** Opening DATA FOR THE TASK block **

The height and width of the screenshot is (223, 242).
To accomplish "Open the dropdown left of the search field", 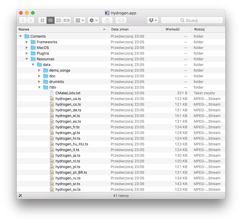I will click(x=153, y=20).
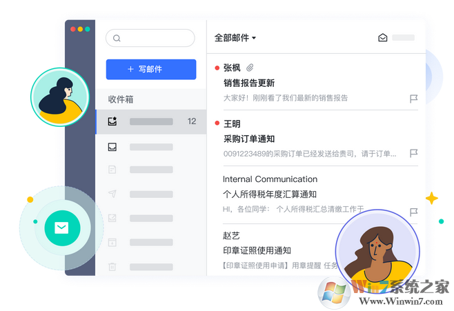This screenshot has width=454, height=311.
Task: Open the 全部邮件 filter dropdown
Action: 235,38
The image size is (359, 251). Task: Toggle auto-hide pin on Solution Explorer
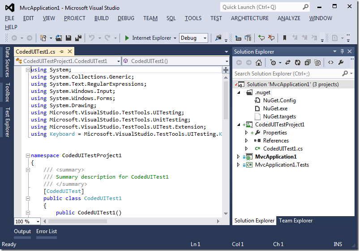[342, 52]
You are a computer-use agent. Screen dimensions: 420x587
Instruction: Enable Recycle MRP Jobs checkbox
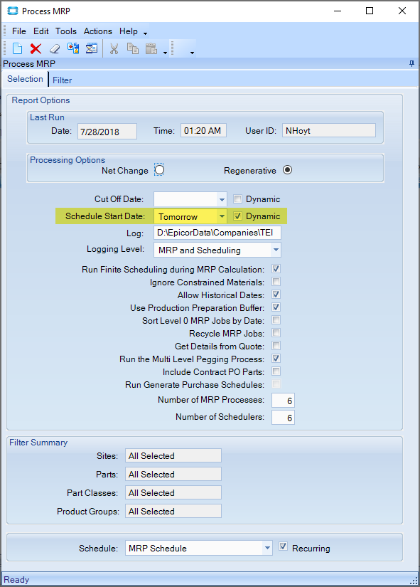click(276, 333)
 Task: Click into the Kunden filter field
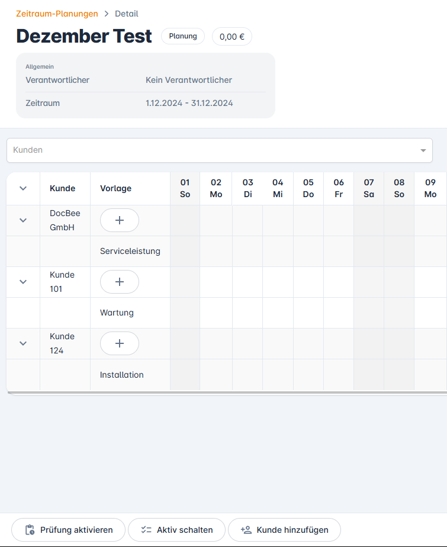pos(207,150)
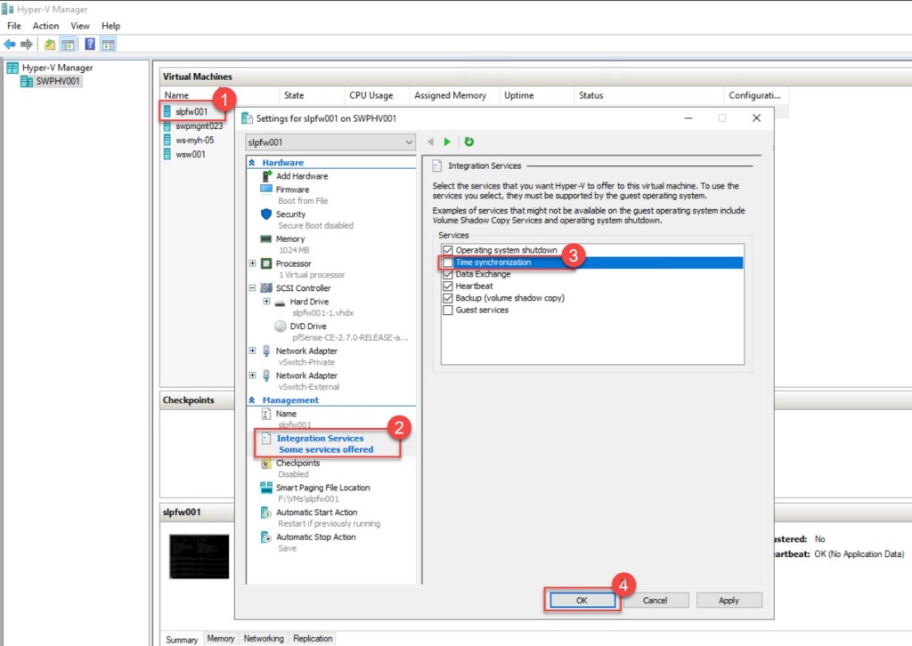Viewport: 912px width, 646px height.
Task: Click the Help icon in the toolbar
Action: click(90, 44)
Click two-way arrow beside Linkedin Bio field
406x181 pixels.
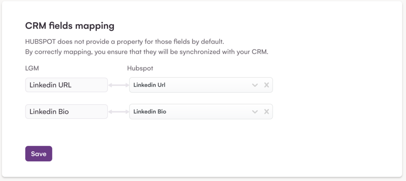tap(119, 111)
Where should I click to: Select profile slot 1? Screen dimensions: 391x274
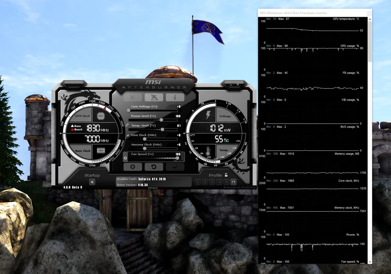tap(198, 182)
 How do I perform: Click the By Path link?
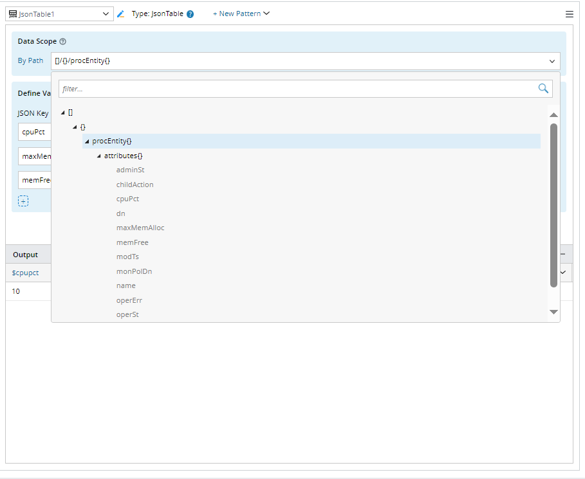tap(31, 61)
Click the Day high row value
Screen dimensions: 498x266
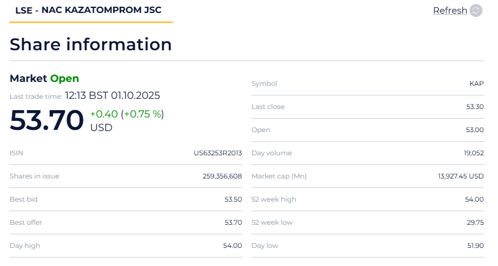click(x=233, y=246)
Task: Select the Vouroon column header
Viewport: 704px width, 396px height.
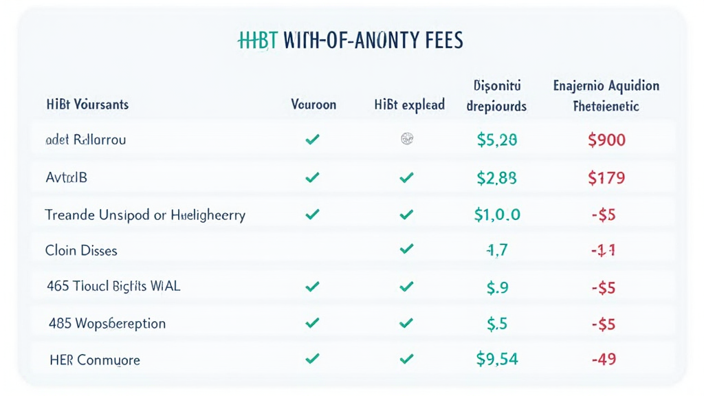Action: tap(314, 105)
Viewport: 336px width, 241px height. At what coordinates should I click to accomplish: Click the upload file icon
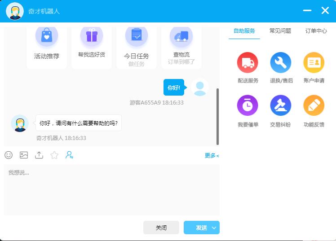point(39,155)
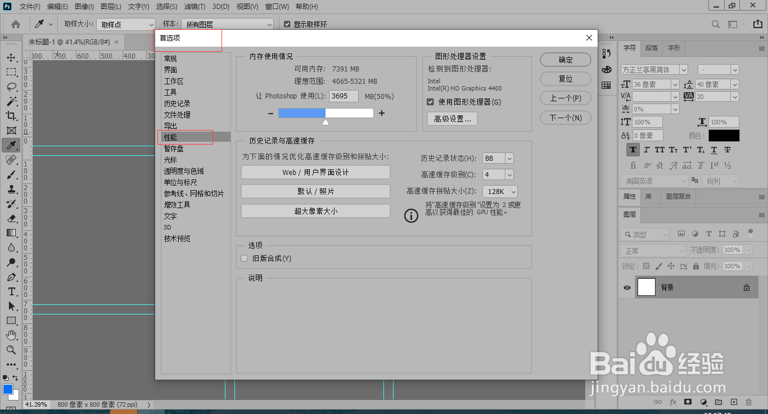Select the Zoom tool

12,350
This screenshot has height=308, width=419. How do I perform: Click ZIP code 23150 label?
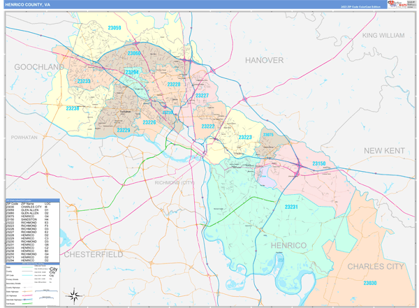click(318, 163)
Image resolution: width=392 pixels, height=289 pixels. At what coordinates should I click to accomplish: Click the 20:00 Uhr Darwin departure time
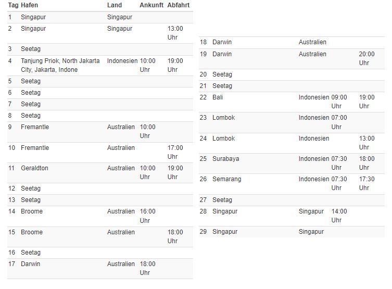[x=366, y=58]
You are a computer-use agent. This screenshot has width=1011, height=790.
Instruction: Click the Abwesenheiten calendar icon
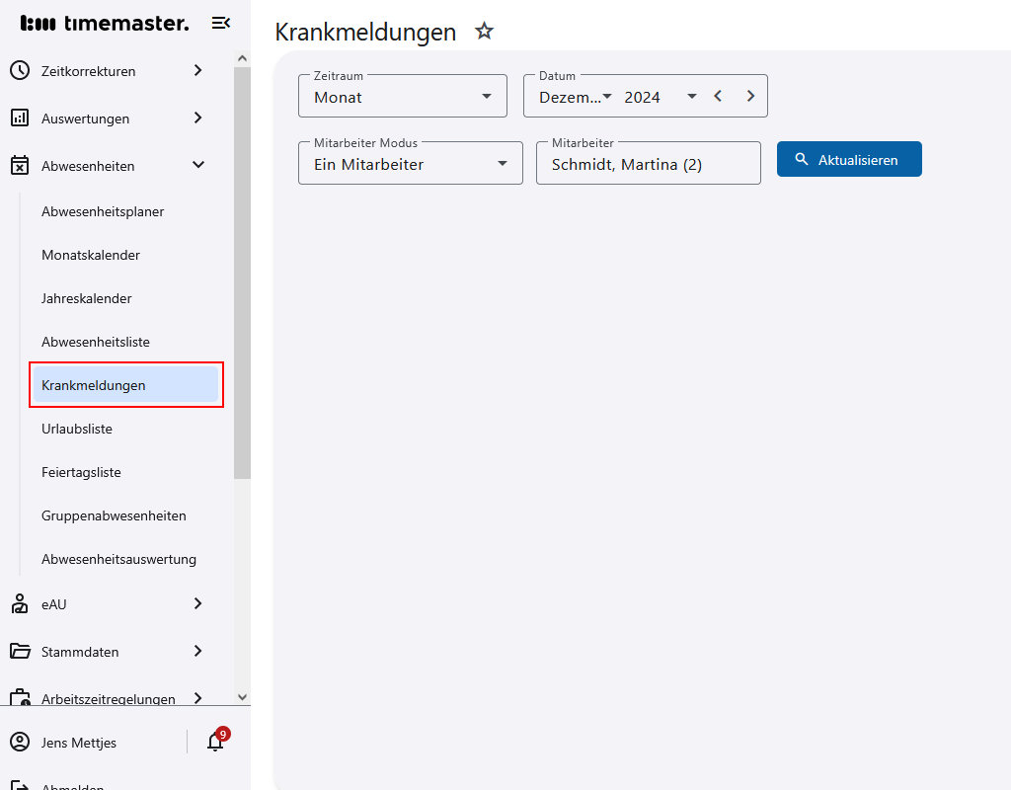(x=22, y=165)
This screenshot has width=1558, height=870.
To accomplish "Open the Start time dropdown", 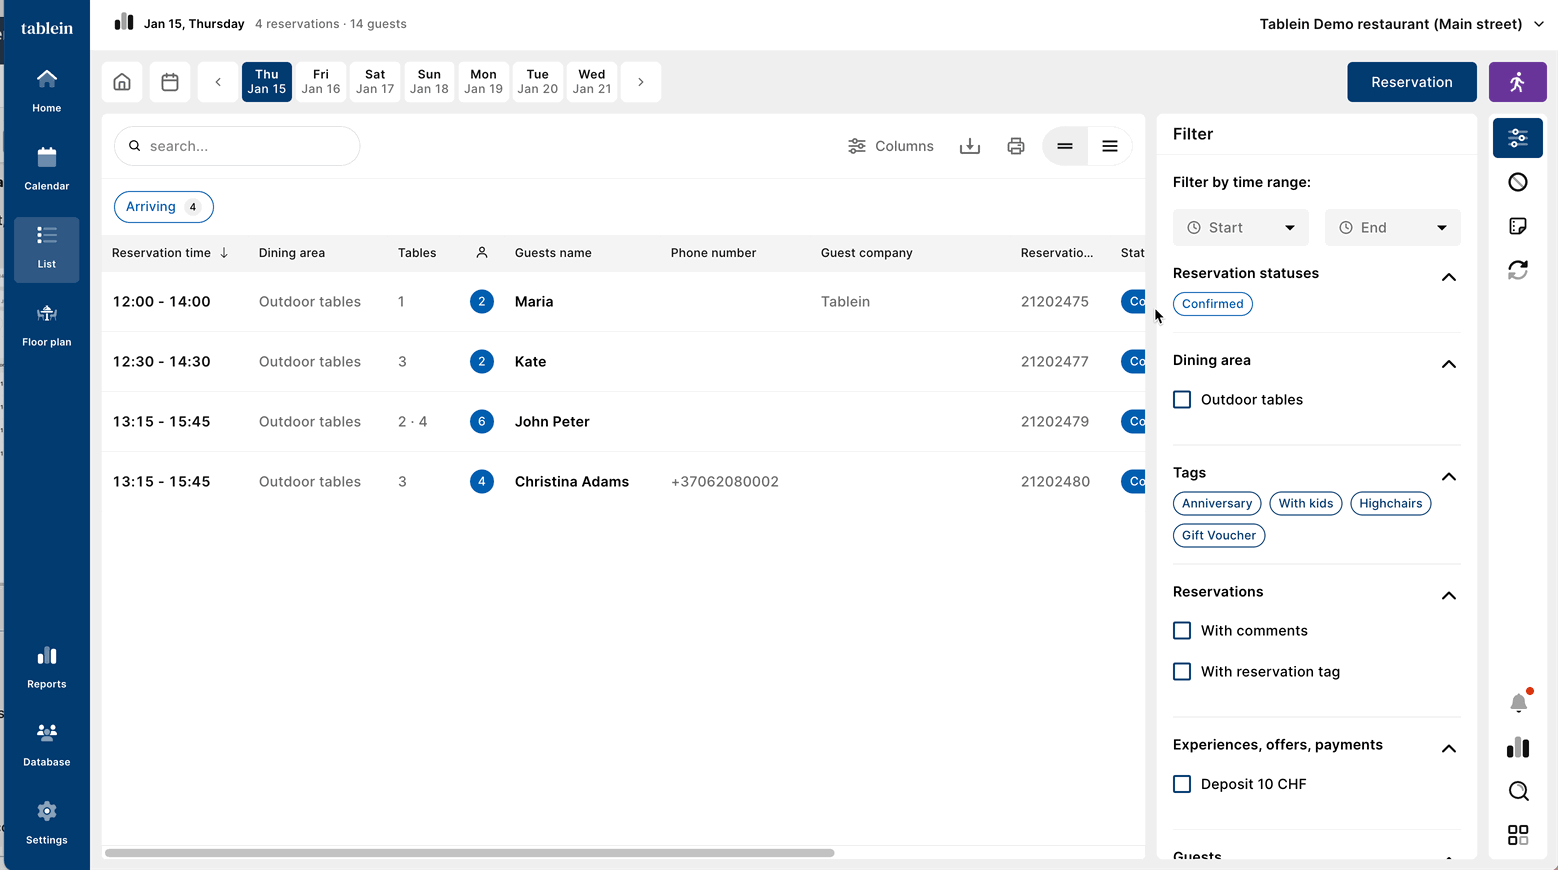I will tap(1240, 228).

** Closing DATA FOR THE TASK block **

■ **WHAT NEEDS TO BE DONE**
When the word "agent" appears in a line of the listing, copy that line.

■ **RESULT**
You are a computer-use agent. Screen dimensions: 420x587
You are a computer-use agent. This screenshot has width=1011, height=790.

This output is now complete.